SELECTED TEXT —

- Born: 2 May 1994 (age 32) Balali, Haryana, India
- Other names: The Indian Tigress
- Nationality: Indian
- Height: 156 cm (5 ft 1 in)
- Weight: 52 kg (115 lb; 8 st 3 lb)
- Division: Atomweight
- Style: Wrestling
- Fighting out of: Singapore
- Team: Evolve MMA (2019–present)
- Trainer: Siyar Bahadurzada
- Years active: 2019–present

Mixed martial arts record
- Total: 12
- Wins: 7
- By knockout: 3
- By decision: 4
- Losses: 5
- By submission: 4
- By decision: 1

Other information
- Occupation: Mixed martial artists, Wrestler
- Spouse: Sachin Chhikara ​(m. 2022)​
- Notable relatives: Daya Kaur (mother) Mahavir Singh Phogat (father) Geeta Phogat (sister) Babita Kumari (sister) Sangita Phogat (sister)
- Mixed martial arts record from Sherdog
- Medal record
Women's Freestyle wrestling
Representing India
Commonwealth Wrestling Championship
| Gold medal – first place | 2016 Singapore | 48 kg |
Asian Championships
| Bronze medal – third place | 2017 New Delhi | 48 kg |
World U23 Championships
| Silver medal – second place | 2017 Bydgoszcz | 48 kg |

= Ritu Phogat =

Indian mixed martial artist and wrestler

Ritu Kumari Phogat (born 2 May 1994) is an Indian mixed martial artist who competed in the Atomweight division of ONE Championship. She is also a female wrestler who won a gold medal at the 2016 Commonwealth Wrestling Championship.

==Early and personal life==

Ritu is the third daughter of former wrestler Mahavir Singh Phogat and started training under her father at the age of eight.

Her sisters Geeta Phogat and Babita Kumari as well as cousin Vinesh Phogat are all Commonwealth Games gold medalists in wrestling. Another cousin of her, Priyanka Phogat, is also an international level wrestler.

In November 2022 Ritu married Advocate Sachin Chhikara. On 13 June 2024, Phogat gave birth to her baby boy with her husband.

==Wrestling career==
In October 2016, Phogat won her second consecutive title at the annual National Wrestling Championships. In November 2016, she won the gold medal at the 2016 Commonwealth Wrestling Championship in Singapore in the 48 kg category.

In December 2016, she became the most expensive female wrestler at the Pro Wrestling League auction, bagging a ₹36 lakh INR contract with the Jaipur Ninjas franchise.

In November 2017, she won silver in the 48 kg category in World U-23 Wrestling Championships being held in Bydgoscz, Poland. This is India's first silver in the championship.

YOUR TASKS —
#1 According to the Ritu Phogat text, what contract did she secure at the December 2016 Pro Wrestling League auction?
#2 Write the next part of the Ritu Phogat text, picking up after its final sentence.
The lines that follow have no connection to the Ritu Phogat text.

DATASET EXCERPT —
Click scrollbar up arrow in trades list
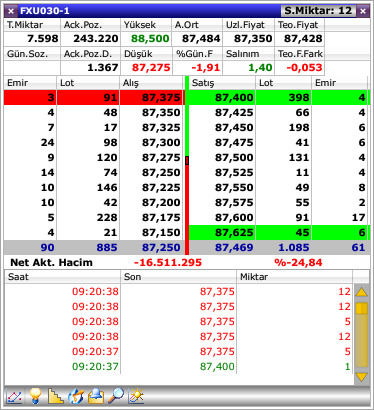Screen dimensions: 374x410 point(361,292)
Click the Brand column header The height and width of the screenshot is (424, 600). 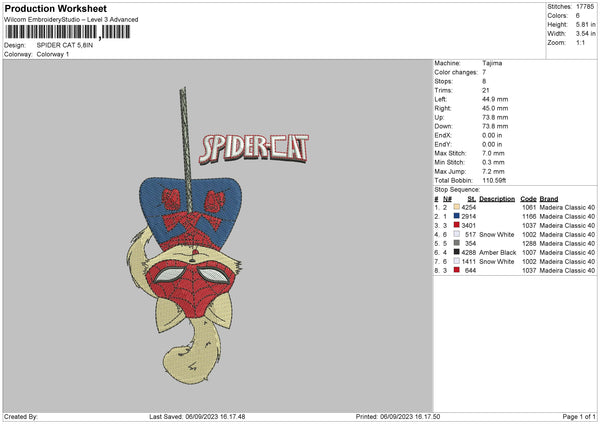pyautogui.click(x=550, y=198)
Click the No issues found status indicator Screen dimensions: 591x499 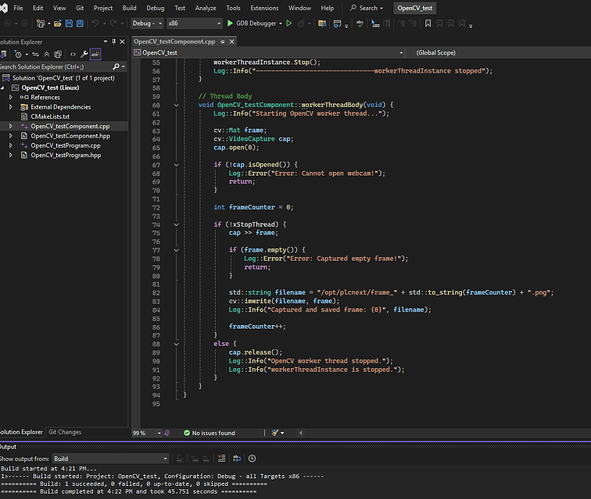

EXPECTED ANSWERS —
#1 A ₹36 lakh INR contract with the Jaipur Ninjas franchise.

#2
==Mixed martial arts career==
===ONE Championship===
In February 2019, Phogat signed with ONE Championship with the intention of making her mixed martial arts debut.

Phogat made her mixed martial arts debut against Nam Hee Kim at ONE Championship: Age Of Dragons in November 2019. She said, "In MMA my goal is to become the first Indian World champion."

Phogat faced Nou Srey Pov at ONE Championship: Inside the Matrix on 30 October 2020. She won the fight via TKO.

Just over a month removed from her last bout, Phogat faced Jomary Torres at ONE Championship: Big Bang on 4 December 2020. She won the fight via TKO due to elbows.

====ONE Atomweight Grand Prix====
Phogat faced Bi Nguyen at ONE Championship: Dangal on 15 May 2021 for a spot in the 2021 ONE Women's Atomweight Grand Prix. Phogat lost by split decision, suffering the first loss of her mixed martial arts career.

Phogat was scheduled to face Meng Bo in a quarterfinal bout of the 2021 ONE Women's Atomweight Grand Prix at ONE Championship: Empower on 28 May 2021. Instead, she faced Bi Nguyen in what was considered to be a warm-up bout. She lost the bout via a split decision. Due to the loss, Phogat was removed from the Grand Prix.

Phogat faced Lin Heqin at ONE Championship: Battleground on 30 July 2021. She won by unanimous decision. She has been added in the 2021 ONE Women's Atomweight Grand Prix after displaying dominant performance against Lin Heqin.

Phogat faced Meng Bo in a quarterfinal bout of the Atomweight World Grand-Prix at ONE Championship: Empower on September 3, 2021. After surviving an early onslaught in the first round, Phogat went on to dominate the final two rounds to win by unanimous decision and advance to the Grand Prix Semi Finals.

Phogat was scheduled to face Itsuki Hirata in the semi-final bout of ONE Women's Atomweight Grand Prix at ONE Championship: Next Generation on October 29, 2021. However, due to sickness, Hirata had to pull out of the bout and was replaced by Jenelyn Olsim. Phogat won the fight by unanimous decision.

Phogat faced Stamp Fairtex in the ONE Women's Atomweight Grand Prix Final at ONE: Winter Warriors on December 3, 2021. She was defeated by submission via armbar in the second round.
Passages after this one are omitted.